To assign a visibility label to a cell, you can label the cell using the API method Mutation#setCellVisibility(new CellVisibility(<labelExp>));.

Visibility labels and request authorizations cannot contain the symbols &, |, !, ( and ) because they are reserved for constructing visibility expressions. See HBASE-10883.

For more information about visibility labels, see the Visibility Labels section of the Apache HBase Reference Guide.

If you use visibility labels along with access controls, you must ensure that the Access Controller is loaded before the Visibility Controller in the list of coprocessors. This is the default configuration. See HBASE-11275.

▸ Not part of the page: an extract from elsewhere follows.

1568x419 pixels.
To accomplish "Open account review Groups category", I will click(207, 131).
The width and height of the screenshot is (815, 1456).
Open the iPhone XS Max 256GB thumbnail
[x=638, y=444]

In order to use per-cell access controls or visibility labels, you must use HFile version 3. To enable HFile version 3, add the following to hbase-site.xml, using an advanced configuration snippet if you use Cloudera Manager, or directly to the file if your deployment is unmanaged. Changes will take effect after the next major compaction.
<property>
  <name>hfile.format.version</name>
  <value>3</value>
</property>

Visibility labels are an experimental feature introduced in CDH 5.1.

Per-Cell Access Controls

You can now specify access control levels at the per-cell level, as well as at the level of the cluster, table, or row.
A new parent class has been provided, which encompasses Get, Scan, and Query. This change also moves the getFilter and setFilter methods of Get and Scan to the common parent class. Client code may need to be recompiled to take advantage of per-cell ACLs. See the Access Control section of the Apache HBase Reference Guide for more information.
The ACLS for cells having timestamps in the future are not considered for authorizing the pending mutation operations. See HBASE-10823.
If you use visibility labels along with access controls, you must ensure that the Access Controller is loaded before the Visibility Controller in the list of coprocessors. This is the default configuration.
In order to use per-cell access controls or visibility labels, you must use HFile version 3. To enable HFile version 3, add the following to hbase-site.xml, using an advanced configuration snippet if you use Cloudera Manager, or directly to the file if your deployment is unmanaged.. Changes will take effect after the next major compaction.
<property>
  <name>hfile.format.version</name>
  <value>3</value>
</property>
Per-cell access controls are an experimental feature introduced in CDH 5.1.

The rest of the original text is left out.